L’Argent will forever carry the weight of being the final film of a great auteur. Ironically, at the age of 82, Robert Bresson still had more films in him. In a paradox that was probably not lost on Bresson, L’Argent was his last film because of the lack of l’argent, or money, leaving his planned adaptation of Genesis (yes, the Genesis) unmade. Anti-commercial to the very end, Bresson’s forty years of fighting for funding came to an inevitable resolution. L’Argent is a pessimistic film, even for Bresson, but it is not a film from a man who appears ready for retirement. Quite the contrary; thematically and stylistically vibrant, the film won Bresson Best Director at the 1983 Cannes Film Festival.
Loosely based on a short story by Leo Tolstoy, L’Argent retains the original’s main theme of spiraling corruption. A bourgeois delinquent, unsatisfied with his monthly allowance, gives in to peer pressure and spends a counterfeit banknote at an unsuspecting photography shop. Bitter for being duped, the shopkeeper defers responsibility by passing the fake franc to an innocent deliveryman, Yvon (Christian Patey.) Latent deception is transferred from the most naïve pretenses of a boy to the much more culpable, and dangerous, manipulations of adults. From victim to culprit, the shop proprietor allows Yvon to suffer the burden of guilt. When Yvon is arrested, the shop assistant boldly denies ever seeing him before. It is a sloping downward spiral for Yvon whose life is torn apart by the fateful series of events.
It is no coincidence that two young boys initiate this devastating domino effect. Since 1967’s Mouchette, Bresson has been preoccupied with the plight of youths. But it's the intentional actions of the adults in L’Argent that create the social maelstrom. Getting caught has no repercussions for the boy other than a weak admonishment from his father. His mother actually goes so far as to ‘fix things’ with the photography shop with an envelope of money that exonerates her son from responsibility or guilt. Likewise, the shop assistant who perjures Yvon justifies stealing by taking from the rich and giving to the poor. Molded by the actions of adults and their self-preservation, in the eyes of Bresson the boys youth of the world a grim future.

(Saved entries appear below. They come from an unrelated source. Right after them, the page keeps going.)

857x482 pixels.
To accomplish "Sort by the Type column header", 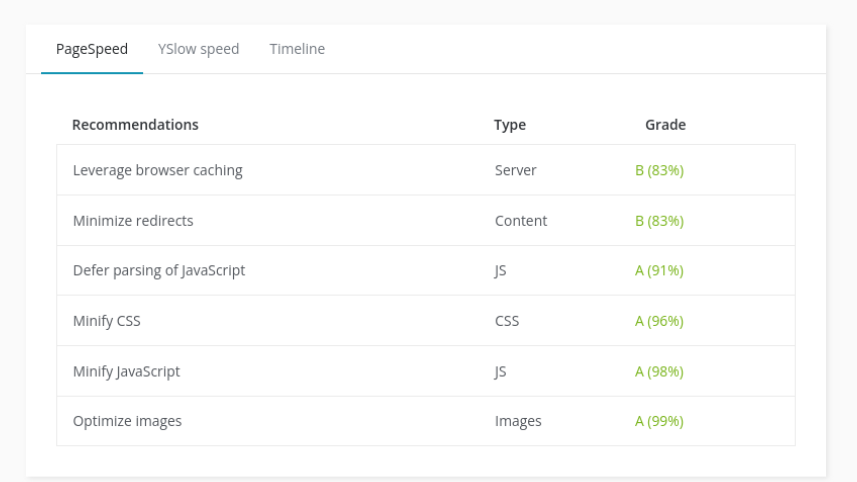I will [509, 125].
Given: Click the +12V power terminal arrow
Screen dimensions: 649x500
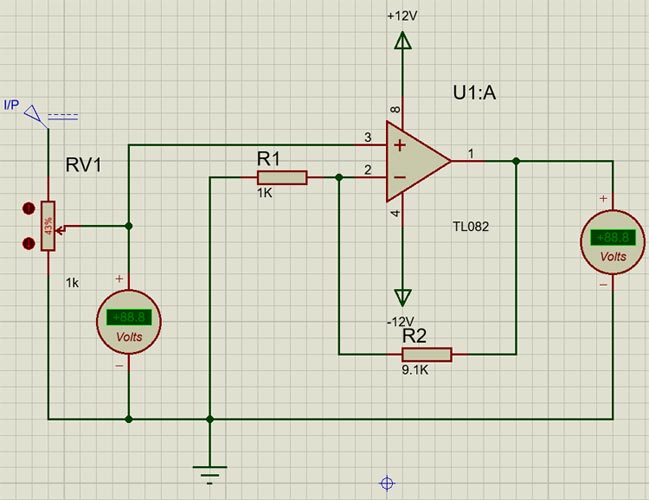Looking at the screenshot, I should point(402,42).
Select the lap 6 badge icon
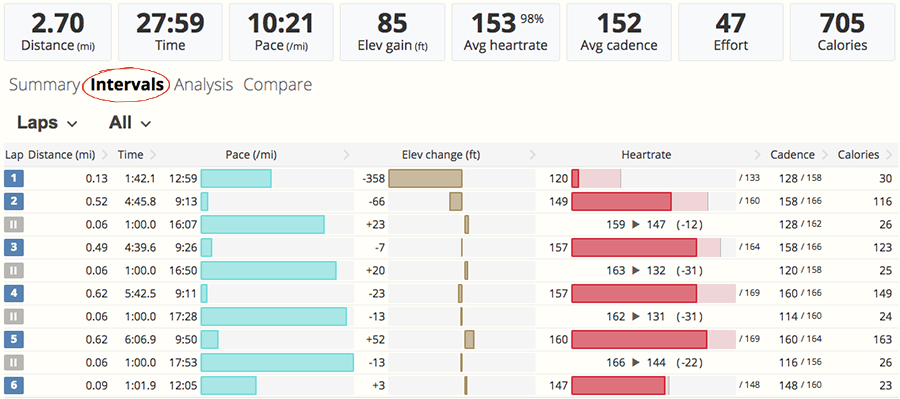This screenshot has width=900, height=399. click(13, 385)
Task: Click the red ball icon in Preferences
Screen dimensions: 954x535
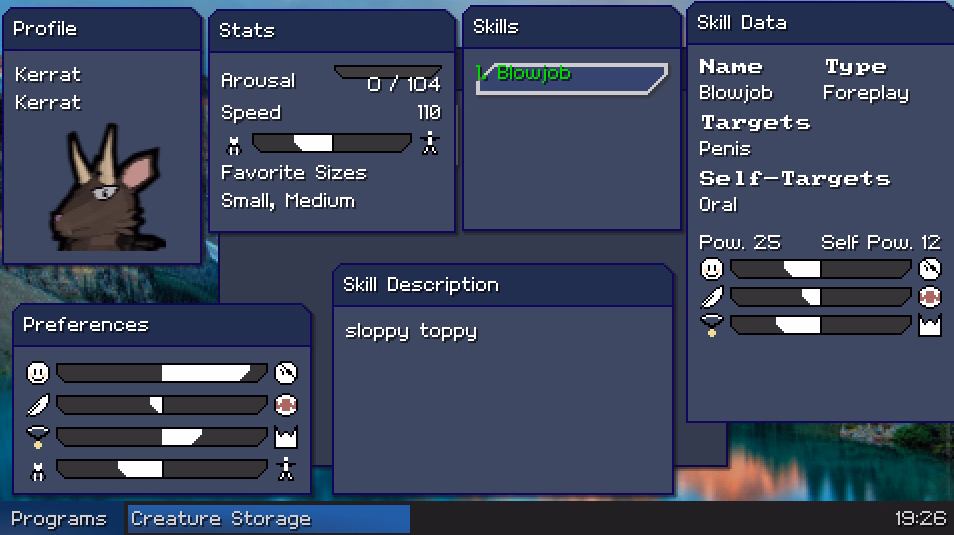Action: coord(286,405)
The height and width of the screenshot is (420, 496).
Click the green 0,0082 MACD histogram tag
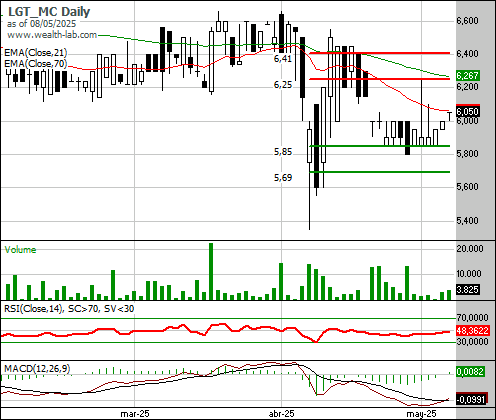click(470, 371)
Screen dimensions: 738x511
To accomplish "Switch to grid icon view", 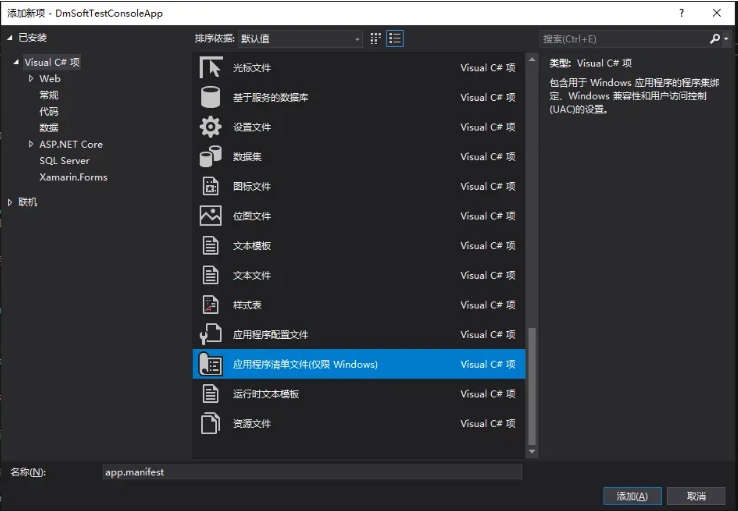I will (x=376, y=38).
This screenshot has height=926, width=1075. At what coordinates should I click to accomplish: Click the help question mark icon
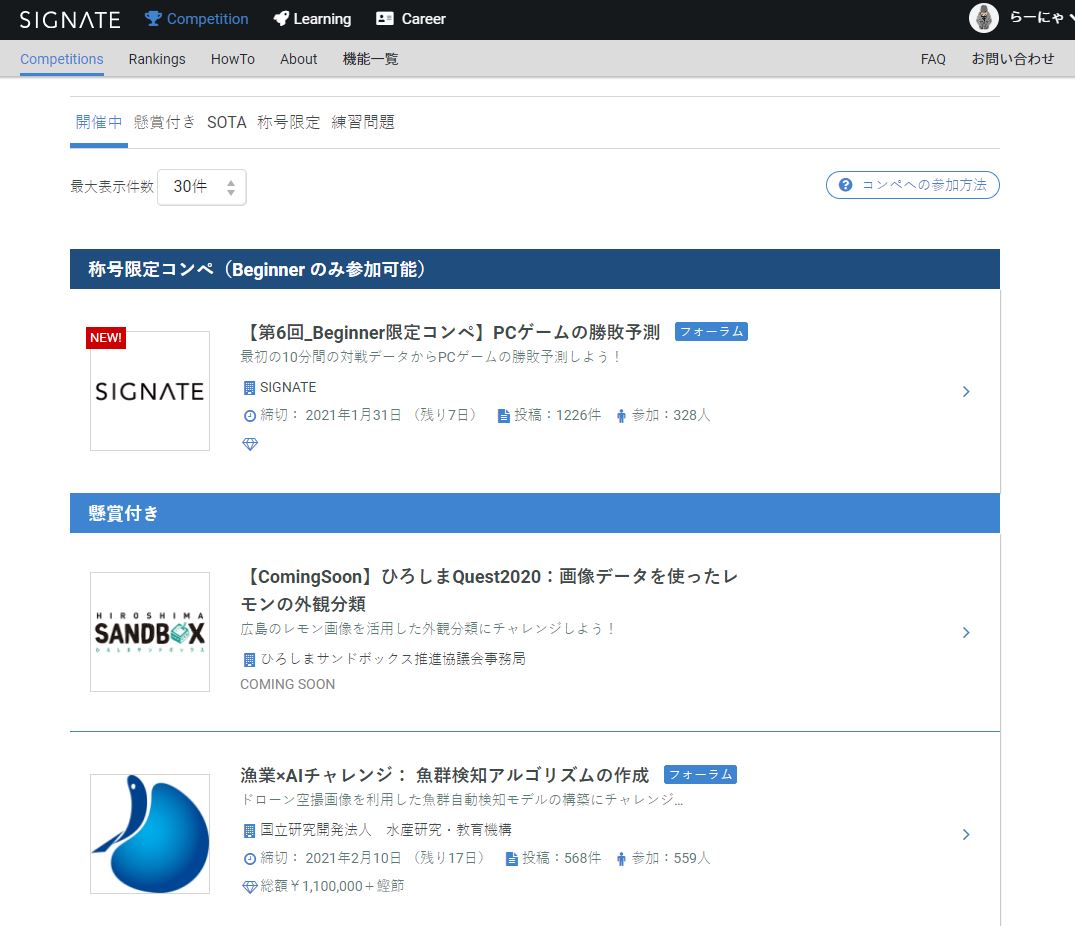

A brilliant observer, Bresson uses the tangible world to evoke character and drama. His actors are physically engaged with the world but emotionally detached. This deliberate aesthetic couldn’t be more evident in L’Argent. Bresson felt that the naïveté of non-actors was more truthful than the false emotions of ‘trained professionals.’ The result is a jarring austerity that has earned Bresson as many detractors as it has fans. Despite the lack of sensationalism, L’Argent gains tremendous power through the vitality of the tactile world. Underlying the minimalism of the acting is the understated but richness of sound and image. It’s when the camera is diverted away from the faces that we see (and feel) Bresson’s masterful sense of detail. A friendly slap on the ass, a brief altercation between patron and server, a brusque moment causing coffee to spill from a bowl, and the abstract sounds from solitary confinement are all moments where Bresson uses aural and visual coding that is completely unique.
The majority of L’Argent ascribes to a moral ambiguity. Bresson openly displays society’s skewed version of guilt and selfish version of justice. Yvon bares the brunt of the damage and is left teetering between redemption and downfall. As Yvon befriends an older woman, his dark brooding face remains as unpredictable as the conclusion. He is caught between fate and free will, but ultimately finds the torrent of social corruption—in the form of money—too powerful to resist. It is within those last five minutes that Bresson offers his final blow: a sequence that is as poetic as it is brutal. L’Argent is not a film of absolution, but a dark film of decay.